## What needs to be done
Copy out the passage below on zeolites and other porous adsorbents, word for word from start to finish.

## Extracted text
>>>

Another approach was analyzed by the group of Pereira et al. [4], who study the synthesis of zeolites from two metakaolins, one derived from the white kaolin and the other derived from the red kaolin, found in a deposit in the city of São Simão (Brazil). The A zeolite obtained was applied as an adsorbent to remove methylene blue, safranine, and malachite green from aqueous solutions.

Another applications approach was proposed by Zhang et al. [5], who compared two glycerol/ZSM-5 zeolite systems with different amount of residual gas by performing a series of experiments.

Besides zeolite materials, there exists one kind of micro and mesoporos materials built by pillarization of lamellar materials. On this subject, the paper of Jalil et al. [6] is very interesting. Jalil et al. synthesized, characterized, and evaluated three silica pillared clays as possible adsorbents of ciprofloxacin (CPX) and tetracycline (TC) from alkaline aqueous media.

Another natural raw material was used in the separations process. Autie-Pérez et al. [7] study a raw porous volcanic glass from Cuba as an adsorbent for Cu²⁺ removal from dyes after activation with an acid solution. After Cu²⁺ adsorption, its capacity to separate n-paraffins from a mixture by inverse gas chromatography (IGC) was also evaluated. They showed that natural volcanic glass can be used in both heavy metal removal and paraffin separation for industrial purposes.

<<<

## Supplied material
>>>

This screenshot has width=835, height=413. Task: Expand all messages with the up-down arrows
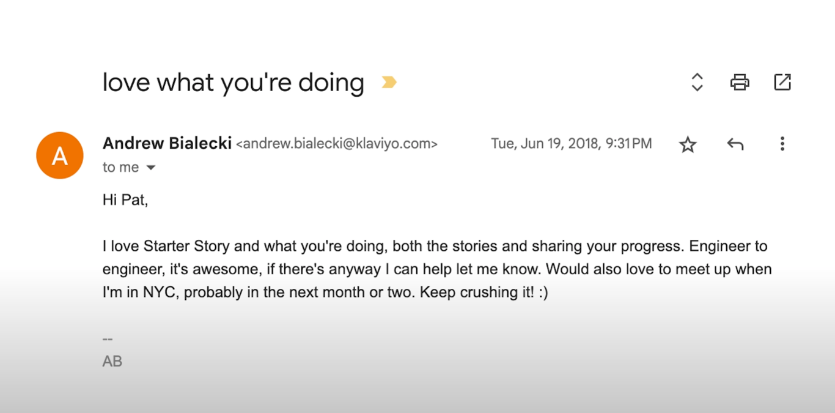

<<<

## Result for this task
Another approach was analyzed by the group of Pereira et al. [4], who study the synthesis of zeolites from two metakaolins, one derived from the white kaolin and the other derived from the red kaolin, found in a deposit in the city of São Simão (Brazil). The A zeolite obtained was applied as an adsorbent to remove methylene blue, safranine, and malachite green from aqueous solutions.

Another applications approach was proposed by Zhang et al. [5], who compared two glycerol/ZSM-5 zeolite systems with different amount of residual gas by performing a series of experiments.

Besides zeolite materials, there exists one kind of micro and mesoporos materials built by pillarization of lamellar materials. On this subject, the paper of Jalil et al. [6] is very interesting. Jalil et al. synthesized, characterized, and evaluated three silica pillared clays as possible adsorbents of ciprofloxacin (CPX) and tetracycline (TC) from alkaline aqueous media.

Another natural raw material was used in the separations process. Autie-Pérez et al. [7] study a raw porous volcanic glass from Cuba as an adsorbent for Cu²⁺ removal from dyes after activation with an acid solution. After Cu²⁺ adsorption, its capacity to separate n-paraffins from a mixture by inverse gas chromatography (IGC) was also evaluated. They showed that natural volcanic glass can be used in both heavy metal removal and paraffin separation for industrial purposes.